# Turning my laptop into an access point

## jserink

Hi All:

Ok, kids' school holidays and the WHOLE gang is at a resort for a few days...hotel has only a single wired connection in our room to support mummy with her Korean dramas on the internet (laptop with windows) and the kids' ipads and daddy's late night Samsung galaxy. "Daddy, why no Internet?".

Hey, I run Gentoo Linux on my laptop, lets put this thing to work.

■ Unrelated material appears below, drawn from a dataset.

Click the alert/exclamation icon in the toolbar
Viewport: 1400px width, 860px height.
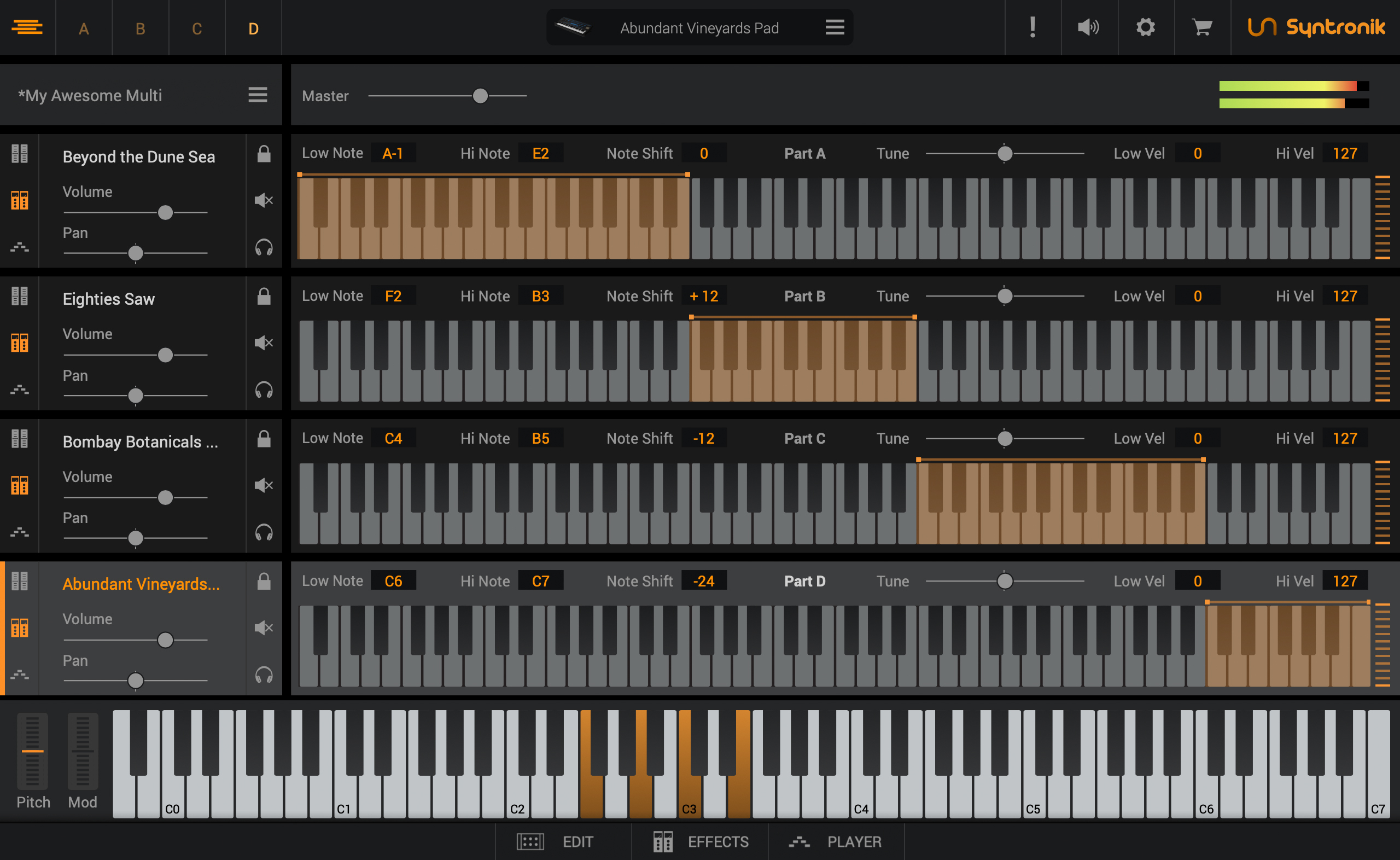pyautogui.click(x=1031, y=27)
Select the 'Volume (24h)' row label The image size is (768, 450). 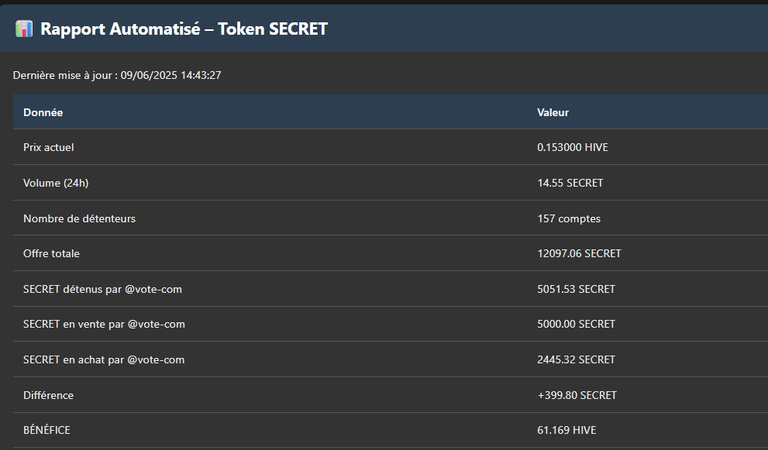pos(56,183)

Ok, I'm on a Dell Precision 4600 with this wireless card:

03:00.0 Network controller: Intel Corporation Centrino Ultimate-N 6300 (rev 35)

Which uses this module:

iwlwifi

Problem is, when you try:

iwconfig wlp3s mode master...

it fails like this:

jserinki7 linux # iwconfig wlp3s mode master

Error for wireless request "Set Mode" (8B06) :

    SET failed on device wlp3s ; No such device.

And as this shows:

iw list:

	Supported interface modes:

		 * IBSS

		 * managed

		 * monitor

it doesn't support being an AP...just my luck. but wait, in my computer bag I have an old Edimax USB 802.11.bg 2.4G wireless thinggy...

Plug it in, cool.

Followed advice here on how to set things up: http://nims11.wordpress.com/2012/04/27/hostapd-the-linux-way-to-create-virtual-wifi-access-point/

jserinki7 ap # cat /home/jserink/linux/ap/hostapd-test.conf

interface=wlp0s29u1u2

driver=nl80211

ssid=daddylaptop

channel=6

hw_mode=g

macaddr_acl=0

auth_algs=1

ignore_broadcast_ssid=0

wpa=3

wpa_passphrase=mommyanddaddy

wpa_key_mgmt=WPA-PSK

wpa_pairwise=TKIP

rsn_pairwise=CCMP

jserinki7 ap # 

Fired up hostapd like this:

hostapd hostapd-test.conf

and got this error in /var/log/everything/current

May 24 12:28:04 [kernel] [ 1333.206006] phy1 -> rt2x00lib_request_firmware: Info - Loading firmware file 'rt73.bin'.

May 24 12:28:04 [kernel] [ 1333.208338] phy1 -> rt2x00lib_request_firmware: Error - Failed to request Firmware.

May 24 12:33:28 [kernel] [ 1656.878991] usb 1-1: USB disconnect, device number 2

ok, it needs FW. Tried to emerge this:

net-wireless/ralink-firmware which was masked but it died from plenty of errors....ralink has been bought out so their FW site is different but then once finding the required files and dumping them in /usr/portage/distfiles the ebuild burps and farts on the unzipping of stuff.....

enough.

Google rt73.zip and get plenty of hits, downloaded it, expanded it and copied over rt73.bin to /lib/firmware, plug the unit in a away we go!

Great, DNS masq setup:

jserinki7 linux # cat /etc/dnsmasq.conf

#Name:Default

#Type:DNSMASQ

interface=wlp0s29u1u2

dhcp-range=192.168.19.2,192.168.19.10,1h

server=192.168.19.1

And that's it, it all works.

So, just to review, did the following:

1. plug the Edimax USB thinggy in,

2. Assign the IP 192.168.19.1 to the new interface wlp0s29u1u2,

3. Start up, as root, hostapd from the command line with the above config file,

4. Start dnsmasq like this: /etc/init.d/dnsmasq start

5. Push in the Ip tables rules to make it go:

echo "1" > /proc/sys/net/ipv4/ip_forward

iptables -t nat -A POSTROUTING -o enp0s25 -j MASQUERADE

iptables -A FORWARD -j ACCEPT

iptables -A INPUT -i wlp0s29u1u2 -j ACCEPT

and kids and mummy are happy.

its all good!

Cheers,

johnLast edited by jserink on Thu May 30, 2013 11:54 am; edited 1 time in total

----------

## 666threesixes666

can you clean this up and post it as a wiki please?

----------